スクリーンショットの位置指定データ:
━━━━━━
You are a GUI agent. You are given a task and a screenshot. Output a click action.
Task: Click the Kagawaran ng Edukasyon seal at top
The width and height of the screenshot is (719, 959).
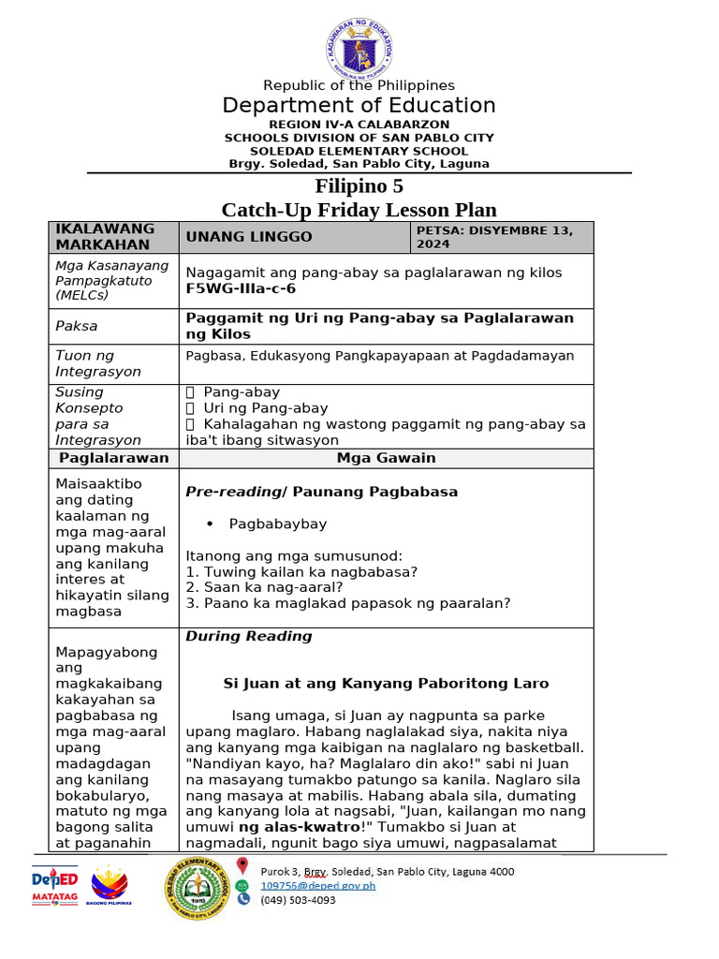(x=360, y=45)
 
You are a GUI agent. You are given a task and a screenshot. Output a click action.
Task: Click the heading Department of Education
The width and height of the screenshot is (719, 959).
(x=360, y=106)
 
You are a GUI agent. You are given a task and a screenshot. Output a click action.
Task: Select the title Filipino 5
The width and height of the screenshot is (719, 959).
(x=360, y=186)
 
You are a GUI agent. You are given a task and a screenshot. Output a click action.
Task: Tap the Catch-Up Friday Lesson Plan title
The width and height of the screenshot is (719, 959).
(x=360, y=210)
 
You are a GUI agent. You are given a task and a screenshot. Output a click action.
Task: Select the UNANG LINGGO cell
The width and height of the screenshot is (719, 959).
(x=249, y=237)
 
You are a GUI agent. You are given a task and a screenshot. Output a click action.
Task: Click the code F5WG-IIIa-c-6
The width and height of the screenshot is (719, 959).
(x=241, y=288)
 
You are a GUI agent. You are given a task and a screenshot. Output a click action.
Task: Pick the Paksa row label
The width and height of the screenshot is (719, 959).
(x=76, y=326)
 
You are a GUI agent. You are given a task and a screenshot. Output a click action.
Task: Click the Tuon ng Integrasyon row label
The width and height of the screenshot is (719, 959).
(x=97, y=363)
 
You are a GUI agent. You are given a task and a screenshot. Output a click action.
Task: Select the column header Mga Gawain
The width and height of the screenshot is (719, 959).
(x=386, y=458)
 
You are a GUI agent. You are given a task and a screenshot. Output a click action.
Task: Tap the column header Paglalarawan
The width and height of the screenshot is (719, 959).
(x=113, y=458)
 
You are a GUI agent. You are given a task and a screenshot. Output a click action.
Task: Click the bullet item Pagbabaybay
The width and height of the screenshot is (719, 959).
(x=278, y=524)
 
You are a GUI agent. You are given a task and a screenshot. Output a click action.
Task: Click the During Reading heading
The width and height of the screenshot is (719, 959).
(x=248, y=636)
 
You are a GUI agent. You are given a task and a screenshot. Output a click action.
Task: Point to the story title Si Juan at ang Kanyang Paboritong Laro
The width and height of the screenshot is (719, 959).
(x=386, y=684)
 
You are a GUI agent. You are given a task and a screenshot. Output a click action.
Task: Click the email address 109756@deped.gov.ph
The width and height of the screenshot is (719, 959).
(x=317, y=885)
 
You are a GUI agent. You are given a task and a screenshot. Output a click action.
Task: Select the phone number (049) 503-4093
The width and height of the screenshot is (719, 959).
(x=298, y=900)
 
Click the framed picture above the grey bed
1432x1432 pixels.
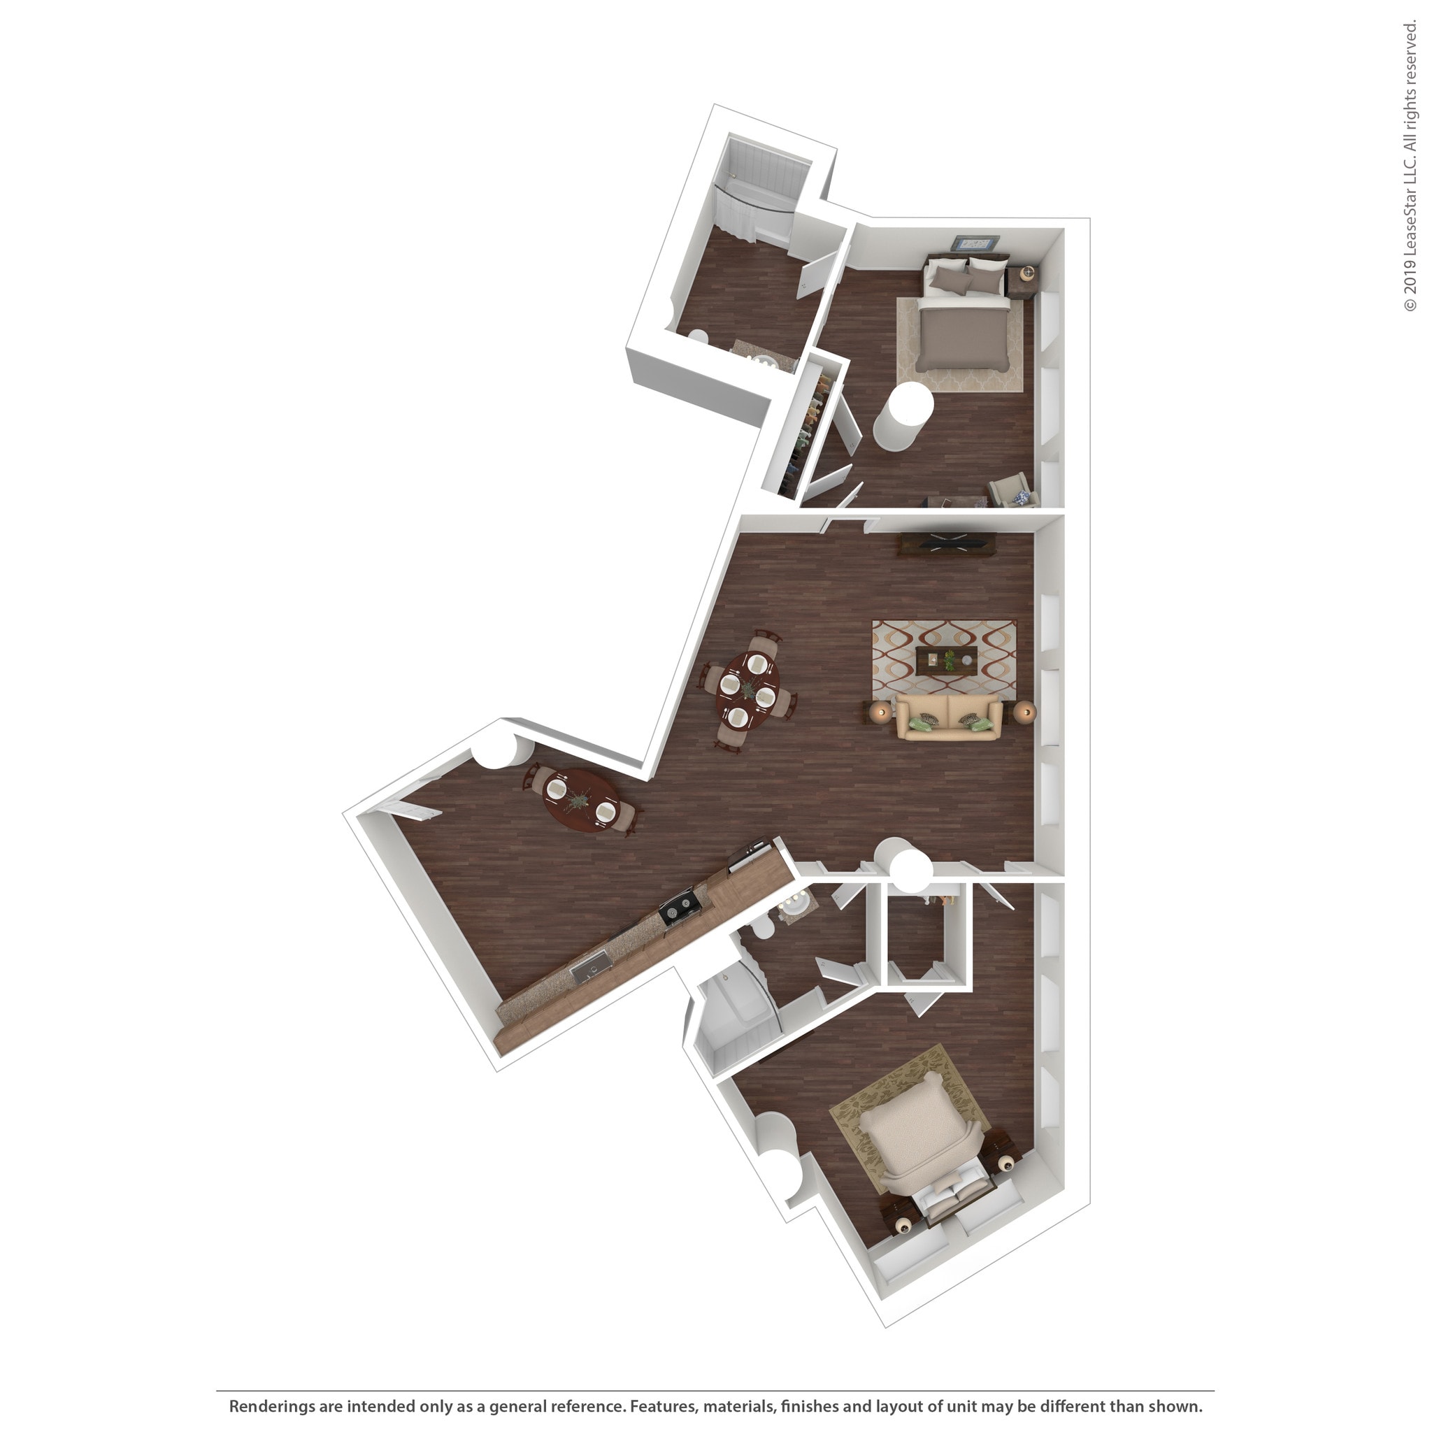click(x=976, y=244)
━━━━━━
問題: 上の資料全体を、「番号」列に通し番号、「行」列に各行の内容を入れたMarkdownの表に変換すること。空行は省き、画像は答えに含めないこと。

正解:
| 番号 | 行 |
|---|---|
| 1 | You are a GUI agent. You are given a task and a screenshot. Output a click action. |
| 2 | Task: Click the Kagawaran ng Edukasyon seal at top |
| 3 | The width and height of the screenshot is (719, 959). |
| 4 | (x=360, y=45) |
| 5 | You are a GUI agent. You are given a task and a screenshot. Output a click action. |
| 6 | Task: Click the heading Department of Education |
| 7 | The width and height of the screenshot is (719, 959). |
| 8 | (x=360, y=106) |
| 9 | You are a GUI agent. You are given a task and a screenshot. Output a click action. |
| 10 | Task: Select the title Filipino 5 |
| 11 | The width and height of the screenshot is (719, 959). |
| 12 | (x=360, y=186) |
| 13 | You are a GUI agent. You are given a task and a screenshot. Output a click action. |
| 14 | Task: Tap the Catch-Up Friday Lesson Plan title |
| 15 | The width and height of the screenshot is (719, 959). |
| 16 | (x=360, y=210) |
| 17 | You are a GUI agent. You are given a task and a screenshot. Output a click action. |
| 18 | Task: Select the UNANG LINGGO cell |
| 19 | The width and height of the screenshot is (719, 959). |
| 20 | (x=249, y=237) |
| 21 | You are a GUI agent. You are given a task and a screenshot. Output a click action. |
| 22 | Task: Click the code F5WG-IIIa-c-6 |
| 23 | The width and height of the screenshot is (719, 959). |
| 24 | (x=241, y=288) |
| 25 | You are a GUI agent. You are given a task and a screenshot. Output a click action. |
| 26 | Task: Pick the Paksa row label |
| 27 | The width and height of the screenshot is (719, 959). |
| 28 | (x=76, y=326) |
| 29 | You are a GUI agent. You are given a task and a screenshot. Output a click action. |
| 30 | Task: Click the Tuon ng Integrasyon row label |
| 31 | The width and height of the screenshot is (719, 959). |
| 32 | (x=97, y=363) |
| 33 | You are a GUI agent. You are given a task and a screenshot. Output a click action. |
| 34 | Task: Select the column header Mga Gawain |
| 35 | The width and height of the screenshot is (719, 959). |
| 36 | (x=386, y=458) |
| 37 | You are a GUI agent. You are given a task and a screenshot. Output a click action. |
| 38 | Task: Tap the column header Paglalarawan |
| 39 | The width and height of the screenshot is (719, 959). |
| 40 | (x=113, y=458) |
| 41 | You are a GUI agent. You are given a task and a screenshot. Output a click action. |
| 42 | Task: Click the bullet item Pagbabaybay |
| 43 | The width and height of the screenshot is (719, 959). |
| 44 | (x=278, y=524) |
| 45 | You are a GUI agent. You are given a task and a screenshot. Output a click action. |
| 46 | Task: Click the During Reading heading |
| 47 | The width and height of the screenshot is (719, 959). |
| 48 | (x=248, y=636) |
| 49 | You are a GUI agent. You are given a task and a screenshot. Output a click action. |
| 50 | Task: Point to the story title Si Juan at ang Kanyang Paboritong Laro |
| 51 | The width and height of the screenshot is (719, 959). |
| 52 | (x=386, y=684) |
| 53 | You are a GUI agent. You are given a task and a screenshot. Output a click action. |
| 54 | Task: Click the email address 109756@deped.gov.ph |
| 55 | The width and height of the screenshot is (719, 959). |
| 56 | (x=317, y=885) |
| 57 | You are a GUI agent. You are given a task and a screenshot. Output a click action. |
| 58 | Task: Select the phone number (049) 503-4093 |
| 59 | The width and height of the screenshot is (719, 959). |
| 60 | (x=298, y=900) |
| 61 | Click the framed picture above the grey bed |
| 62 | 1432x1432 pixels. |
| 63 | click(x=976, y=244) |